A census dispute over whether to count uncounted minorities has been eclipsed by news that Hispanics nearly equal the number of black Americans. Now at 35.3 million, the Hispanic population rose 57.9 percent over the past decade.

But just as newsworthy was that nearly 7 million people chose to mark more than one racial category to describe themselves. Fourteen percent of Asians, 5 percent of blacks, and 2.5 percent of whites chose this option. (Hispanic or Latino is an ethnic category, not a racial one, according to the Census Bureau, and includes a range of racial backgrounds.)

These statistics will ripple across a country that finds both strength and weakness in its diversity. They will be used to reset spending, from marketing campaigns to government aid. They will influence how legislative districts are redrawn and how civil rights are enforced.

As long as race is counted as a major issue in the United States, the Census Bureau will count the races.

These results reinforce a demographic forecast that whites will be in the minority by mid-century (they already are in California). With more equality in numbers, ethnic and racial groups could either become more competitive for rights and resources, or they could find tensions easing.

None of America's racial minorities are monolithic in their politics. Blacks, who come closest to voting as a bloc for Democrats, span the political spectrum. The Bush administration's ability to recruit well-qualified blacks to its ranks indicates contrasting views among African-Americans.

Hispanics are more diverse in their voting patterns. New York's Puerto Ricans and California's Mexican-Americans may be staunchly Democratic, while Florida's Cuban-Americans are reliably Republican. Voters of Asian background are likewise varied.

As much as these races identify as a group, will they always act collectively for political purposes? Or will they, as seen in racially diverse Los Angeles, evolve toward coalitions between blacks, Hispanics, Jews, and Asians? Race often melts away when much larger concerns, such as education, draw people together.

The American tradition of forming and reforming new communities of like interests within a democratic system is profound.

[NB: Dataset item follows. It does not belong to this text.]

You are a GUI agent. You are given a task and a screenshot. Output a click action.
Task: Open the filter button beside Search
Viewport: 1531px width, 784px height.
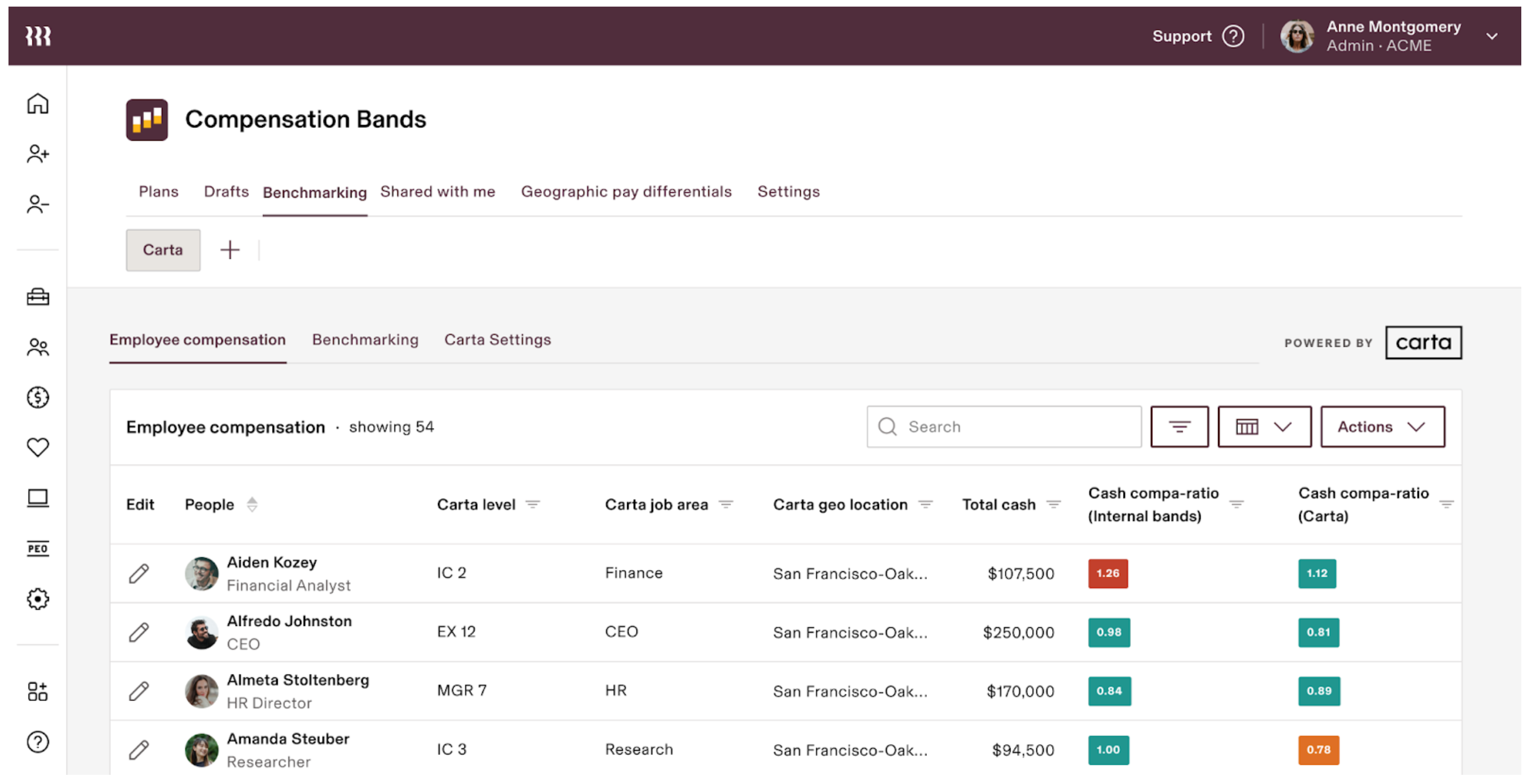point(1179,427)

The races may still cluster themselves by housing (see story on page 1), but to focus on that lingering segregation ignores the day-to-day practice of most Americans to work together with shared values.

Social scientist Amitai Etzioni has analyzed poll findings and finds that large majorities of Americans agree on such basics as "fair treatment for all, without prejudice or discrimination." Large majorities agreed on the importance of teaching children about a common American heritage and values. And they agree that "the US is a unique country that stands for something special in the world."

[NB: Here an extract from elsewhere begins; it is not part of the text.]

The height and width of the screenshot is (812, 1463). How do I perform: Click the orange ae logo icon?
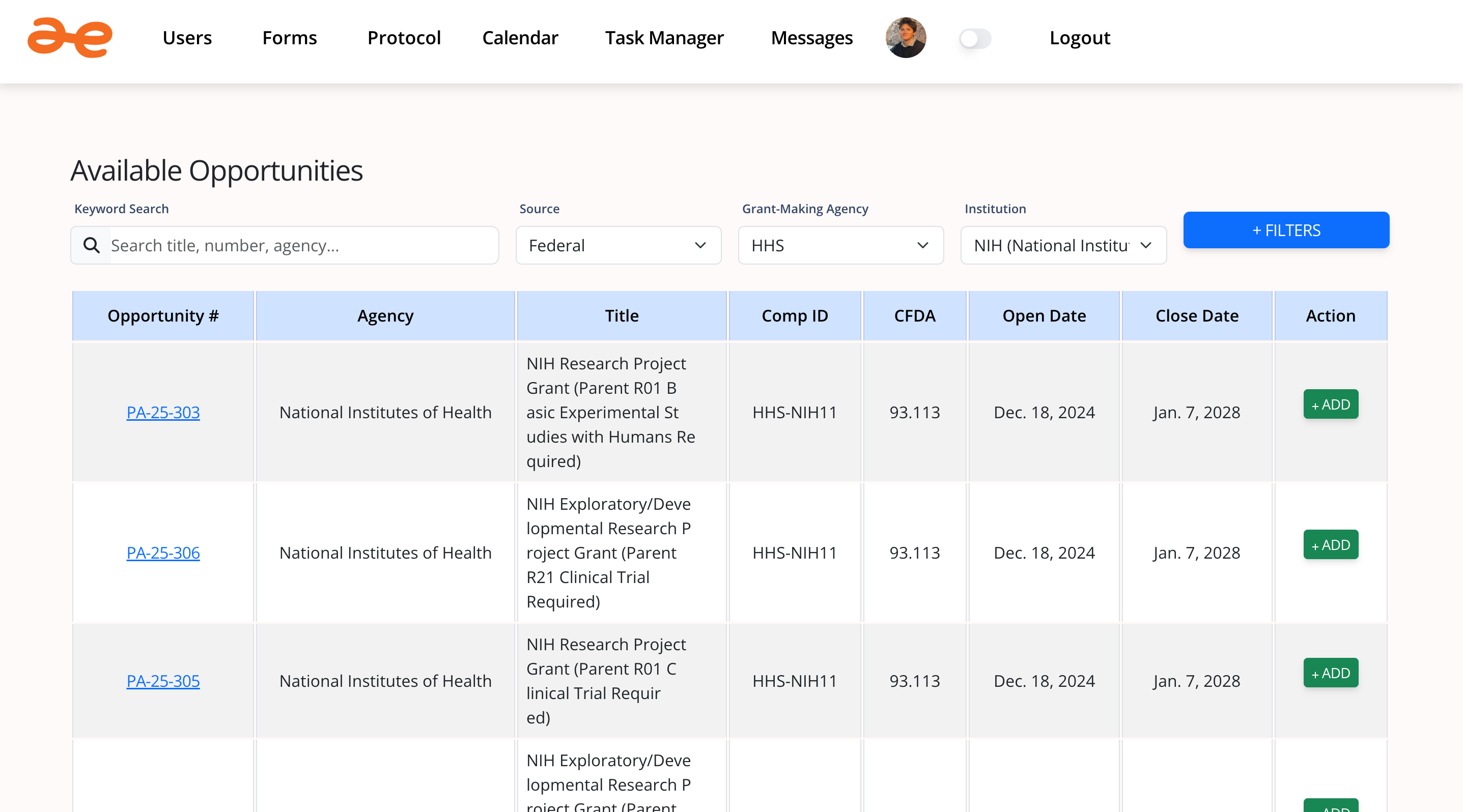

Diversity can help sustain the unity of a nation that's based on shared ideals. Journalist and author Roberto Suro has written: "Ideas, not biology, are what generates oneness and homogeneity in the United States, and so long as faith in those ideas remained strong, the country has shown an extraordinary capacity to absorb people of many nationalities."

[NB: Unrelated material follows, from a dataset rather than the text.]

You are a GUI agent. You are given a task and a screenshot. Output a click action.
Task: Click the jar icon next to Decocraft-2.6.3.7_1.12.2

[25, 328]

The danger comes if any one racial or ethnic community is so cut off from American society that they fail to teach the fundamentals of civic responsibility to the next generation. That's why states play a critical role in setting a school curriculum that teaches individual responsibility in maintaining healthy communities and electing responsible government.

Ultimately, the well-being of all Americans, regardless of race, springs from being free to use God-given abilities and to join in working for the common good.